Konrad II był u szczytu powodzenia. Po śmierci ostatniego króla Burgundii, Rudolfa III,
zawładnął koroną burgundzką, przez co władza jego rozciągnęła się aż po Morze Śródziemne. O
koronę burgundzką ubiegało się paru władców i to, że cesarz pokonał konkurentów zawdzięczał
swym efektom w polityce zagranicznej, jednakże nie bez wpływu okazały się powiązania
cesarzowej Gizeli z Burgundią przez jej matkę. Teraz ze zdwojoną energią przystąpił cesarz do
układania spraw wewnętrznych. Rozstrzygnięcia Konrada II w sprawie starych wielkich księstw
szły po linii polityki jego poprzedników, to znaczy pragnął je skupić we własnej rodzinie, w osobie
syna Henryka za życia ojca wybranego i koronowanego na króla. Zawarcie sojuszu cesarza z
królem Kanutem duńskim, któremu ustąpił Szlezwik, stało się podstawą jego polityki na wschodzie
i północy. Porozumienie to przypieczętowano zaręczynami młodego Henryka z Gunhildą, córką
Kanuta.
Narzucenie zwierzchnictwa Mieszkowi II i pozbawienie go korony królewskiej było widocznym
rezultatem ekspansji na wschód. W przedostatnim roku swego życia Konrad II osobiście
patronował powrotowi do Polski syna Mieszka II, Kazimierza.

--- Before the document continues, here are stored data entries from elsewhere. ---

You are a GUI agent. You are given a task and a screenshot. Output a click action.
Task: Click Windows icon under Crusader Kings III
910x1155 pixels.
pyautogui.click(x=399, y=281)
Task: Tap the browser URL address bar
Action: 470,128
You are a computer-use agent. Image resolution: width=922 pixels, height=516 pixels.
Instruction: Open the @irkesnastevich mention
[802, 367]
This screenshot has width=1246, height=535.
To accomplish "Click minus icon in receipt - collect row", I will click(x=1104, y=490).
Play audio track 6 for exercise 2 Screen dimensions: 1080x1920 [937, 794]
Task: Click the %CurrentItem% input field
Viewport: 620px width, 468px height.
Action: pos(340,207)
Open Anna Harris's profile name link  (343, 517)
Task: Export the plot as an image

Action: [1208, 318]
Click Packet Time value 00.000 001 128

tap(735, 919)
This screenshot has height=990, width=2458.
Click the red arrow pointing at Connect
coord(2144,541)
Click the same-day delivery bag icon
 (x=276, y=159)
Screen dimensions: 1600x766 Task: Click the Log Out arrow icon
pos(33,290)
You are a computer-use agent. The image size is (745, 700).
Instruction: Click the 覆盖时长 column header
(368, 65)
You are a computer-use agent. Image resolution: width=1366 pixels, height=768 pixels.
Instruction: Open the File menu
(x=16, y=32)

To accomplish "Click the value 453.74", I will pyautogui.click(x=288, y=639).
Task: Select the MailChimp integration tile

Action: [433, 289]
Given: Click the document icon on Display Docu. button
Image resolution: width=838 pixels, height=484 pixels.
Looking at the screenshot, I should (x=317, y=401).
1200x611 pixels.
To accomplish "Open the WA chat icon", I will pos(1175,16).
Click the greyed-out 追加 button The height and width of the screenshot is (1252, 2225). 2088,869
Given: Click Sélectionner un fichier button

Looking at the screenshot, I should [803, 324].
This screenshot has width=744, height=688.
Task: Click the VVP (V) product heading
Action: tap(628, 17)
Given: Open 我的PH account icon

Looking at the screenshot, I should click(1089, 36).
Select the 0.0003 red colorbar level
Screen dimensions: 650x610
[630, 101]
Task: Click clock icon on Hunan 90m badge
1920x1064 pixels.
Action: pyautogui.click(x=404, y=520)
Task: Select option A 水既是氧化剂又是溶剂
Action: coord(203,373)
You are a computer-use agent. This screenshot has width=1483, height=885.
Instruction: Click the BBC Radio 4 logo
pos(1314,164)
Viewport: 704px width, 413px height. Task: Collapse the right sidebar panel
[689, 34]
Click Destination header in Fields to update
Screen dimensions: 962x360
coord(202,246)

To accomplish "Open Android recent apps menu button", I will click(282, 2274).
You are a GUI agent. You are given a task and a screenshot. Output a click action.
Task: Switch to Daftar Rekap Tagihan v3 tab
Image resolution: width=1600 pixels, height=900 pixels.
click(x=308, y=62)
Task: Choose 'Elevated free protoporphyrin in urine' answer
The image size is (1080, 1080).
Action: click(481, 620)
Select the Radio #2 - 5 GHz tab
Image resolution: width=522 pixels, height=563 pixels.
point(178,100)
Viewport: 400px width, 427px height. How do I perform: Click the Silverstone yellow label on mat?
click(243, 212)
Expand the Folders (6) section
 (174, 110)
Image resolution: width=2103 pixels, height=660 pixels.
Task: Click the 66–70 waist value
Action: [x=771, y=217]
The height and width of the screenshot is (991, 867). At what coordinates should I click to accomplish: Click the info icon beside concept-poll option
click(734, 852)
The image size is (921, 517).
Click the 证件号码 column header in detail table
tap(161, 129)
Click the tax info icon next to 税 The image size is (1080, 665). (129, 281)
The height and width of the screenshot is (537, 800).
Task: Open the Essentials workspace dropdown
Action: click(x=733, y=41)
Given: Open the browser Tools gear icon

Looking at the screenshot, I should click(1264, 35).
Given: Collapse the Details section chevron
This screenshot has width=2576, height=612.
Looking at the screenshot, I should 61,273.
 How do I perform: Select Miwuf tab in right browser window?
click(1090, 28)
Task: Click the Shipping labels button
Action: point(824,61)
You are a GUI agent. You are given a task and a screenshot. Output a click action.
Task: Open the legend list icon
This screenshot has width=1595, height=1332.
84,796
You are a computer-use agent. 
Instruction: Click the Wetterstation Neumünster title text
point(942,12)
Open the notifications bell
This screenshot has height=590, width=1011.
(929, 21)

Do czasów Konrada II Niemcy nie miały stałej stolicy, siedziby dworu zmieniały się i było kilka
rezydencji panujących, każdy władca miał ulubione miasta, jak Magdeburg, Bamberg Goslar,
Spira, Kolonia. Konrad II ustanowił Spirę stolicą cesarstwa i zbudował w niej słynną katedrę, którą
zapoczątkował król Konrad I, a ukończył Henryk IV. W katedrze spirskiej znajdowała się
nekropolia władców Niemiec. Grobowce przetrwały do 1689 roku, kiedy to po zdobyciu Spiry
przez wojska francuskie żołnierze zniszczyli je i rozrzucili kości.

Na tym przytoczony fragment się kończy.